PHILADELPHIA — There is another day for the 76ers to play basketball this season, at least one more, as they handled the Boston Celtics in Game 6 at the Wells Fargo Center in front of a crowd fueled by an appearance by Allen Iverson and strong, gutsy play from the home team.
(PHOTO: The Philadelphia 76ers’ Andre Iguodala (9) dunks against the Boston Celtics during the third quarter in Game 6 of the NBA Eastern Conference semifinals on Wednesday, May 23, 2012, at the Wells Fargo Center in Philadelphia, Pennsylvania. The Sixers won, 82-75, to force a Game 7.)
Because of Wednesday night’s 82-75 win, the teams will play the deciding Game 7 on Saturday in Boston’s TD Garden at a time to be determined.
“That was a gutty win to say the least,” said 76ers coach Doug Collins. “We had 33 points at halftime with five missed free throws and nine turnovers. It wasn’t a masterpiece. In the second half we took away a lot of those dunks and layups. Second half, we only had three turnovers.
“The one thing I wanted us to do was keep pushing.”
The Celtics appeared to have nothing left in their beat up old gas tank. Heck, the paint appeared to be peeling, the body rusting and the interior torn, too. Ray Allen hobbled. Paul Pierce labored, and the main enemy Kevin Garnett seemed to fight most of the night was Father Time.
Still, they found a way to keep up with the younger 76ers, probably because for the most part the Sixers decided to stay in the slow lane with the Celtics, putting along during most of the game.
Whenever the Sixers tried to pass, the Celtics would cut them off. And it was the slowest part of the game in which the Sixers struggled most as they converted only 17 of their 28 free throws.
Until Wednesday, the talk of the aged Celtics had been mostly that — talk. They had shown little sign of their significant years catching up to them, fighting the younger Sixers throughout. And they did the same thing in this game. But when the legs needed the extra lift on a jumper or a quicker shuffle to stop a penetrating Sixer, it just wasn’t there.
Pierce (24 points) and Garnett (20) were able to combine for 44 points, but they both had to reach way into their Hall of Fame skills to find them. Garnett did all of his damage from outside of 15 feet, a place the Sixers would prefer him to be, and Pierce used his craftiness to get most of his points from the foul line.

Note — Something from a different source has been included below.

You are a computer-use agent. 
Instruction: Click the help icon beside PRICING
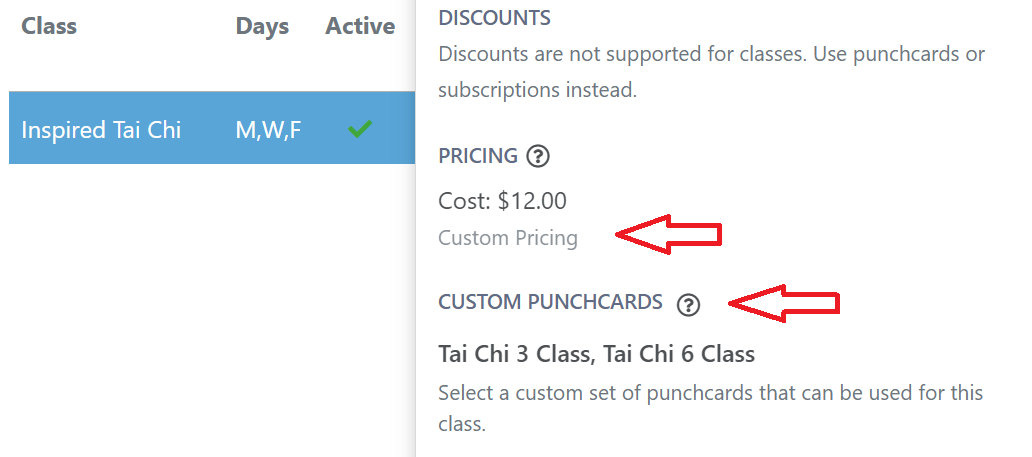539,156
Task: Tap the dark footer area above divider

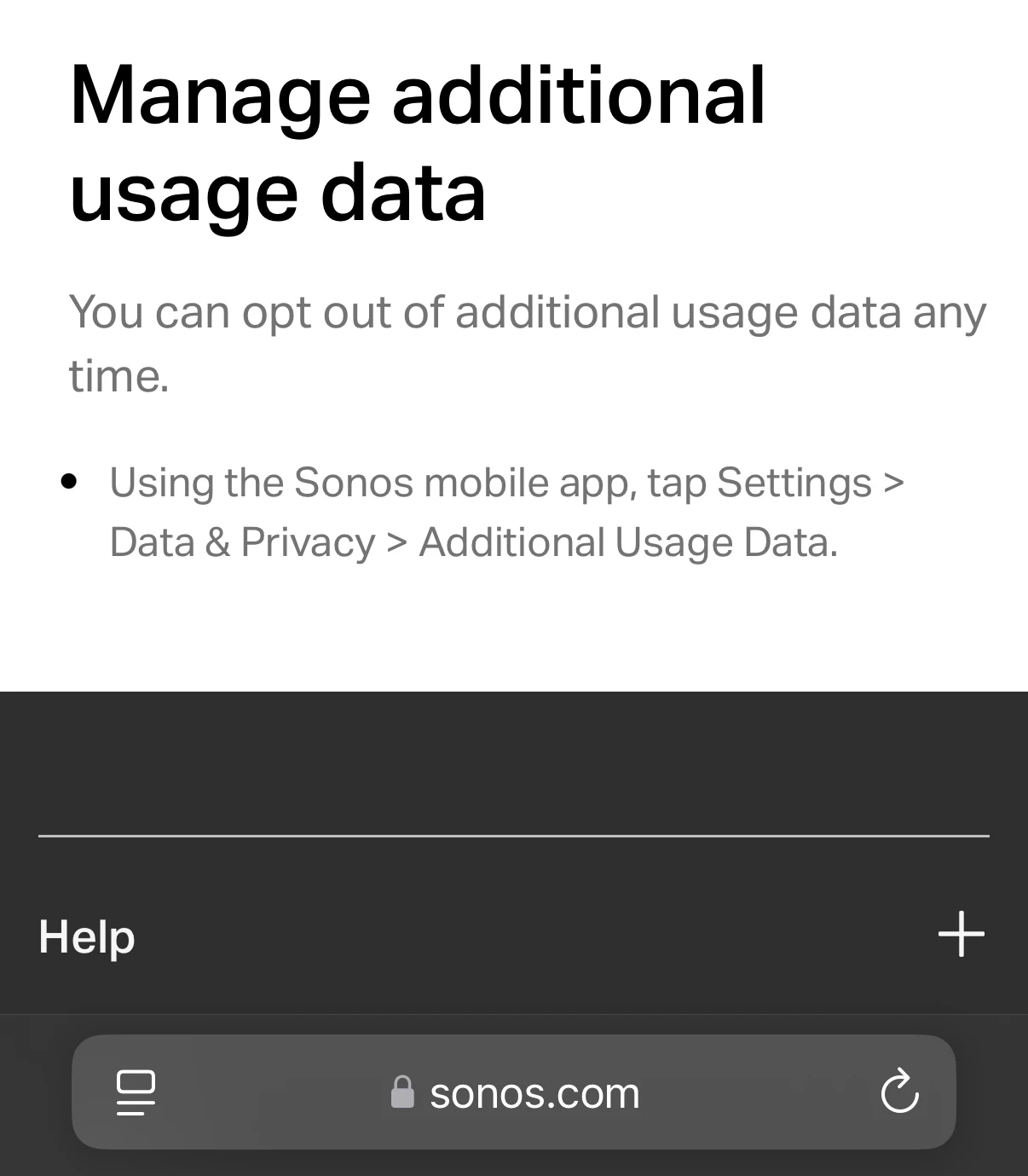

In the fourth quarter, the Sixers got to most of the loose balls, corralled offensive rebounds and speedily worked give-and-gos for easy baskets. They were fresher, faster, quicker and mostly younger.
“We didn’t have it,” said Boston coach Doc Rivers. “They had a lot of energy, got a lot from the building. They outplayed us tonight. Fortunately they missed free throws. But we had a lot of empty possessions. We played random a lot. We never established Kevin. Even though he had points, it was just not the type of points we need from him.”
“He’s been playing so great in this series. We just didn’t want him to make easy shots,” said forward Elton Brand. “He had 20 points but 20 shots. The post ups, the dunks, we wanted to take that out of the game.”
They also did their business with Pierce, particularly Andre Iguodala. Pierce fiercely had to fight just to get open and when he got the ball he was nearly spent from doing so. It was only through terrific craftiness that he was able to draw fouls and get to the line.
“I thought we were fresh at the end of the game,” Collins said. “Lavoy (Allen) came in with Elton Brand and did a good job with that. Lou (Williams) gave us great minutes tonight. We just wanted to stay in the attack mode.”
They did. And if there’s any hope to grab that all-important Game 7 on Saturday, they’ll have to do it again.
Jrue Holiday led the Sixers with 20 points and dealt six assists. Brand gutted through a sore neck and shoulder for 13 points and 10 rebounds, while Iguodala and Turner had 12, and Williams chipped in with 11.
Defensively, the group held Celtics guard Rajon Rondo to just nine points and six assists and limited Boston to 26-of-78 shooting (33.3 percent) from the floor and turned them over 17 times. And with starting two guard Avery Bradley sidelined again due to a shoulder injury, there weren’t many able bodies for Rivers to look to.
“It’s what we have,” Rivers said. “Avery is a great defender, but I can’t worry about (not having him). The penetration hurt us, and the (isolations), and they were picking who they wanted (to isolate). That’s what I would do. I know Doug well. I’m going to give him a call and say, ‘Listen, none of that.’ We have to do a better job of helping those who can’t keep guys in front of them.
“They’re athletic, young, and they’re very fast. We knew coming in this would be hard. They have a quickness advantage, and we understand that.”
And that advantage appears to be growing with every minute of every game.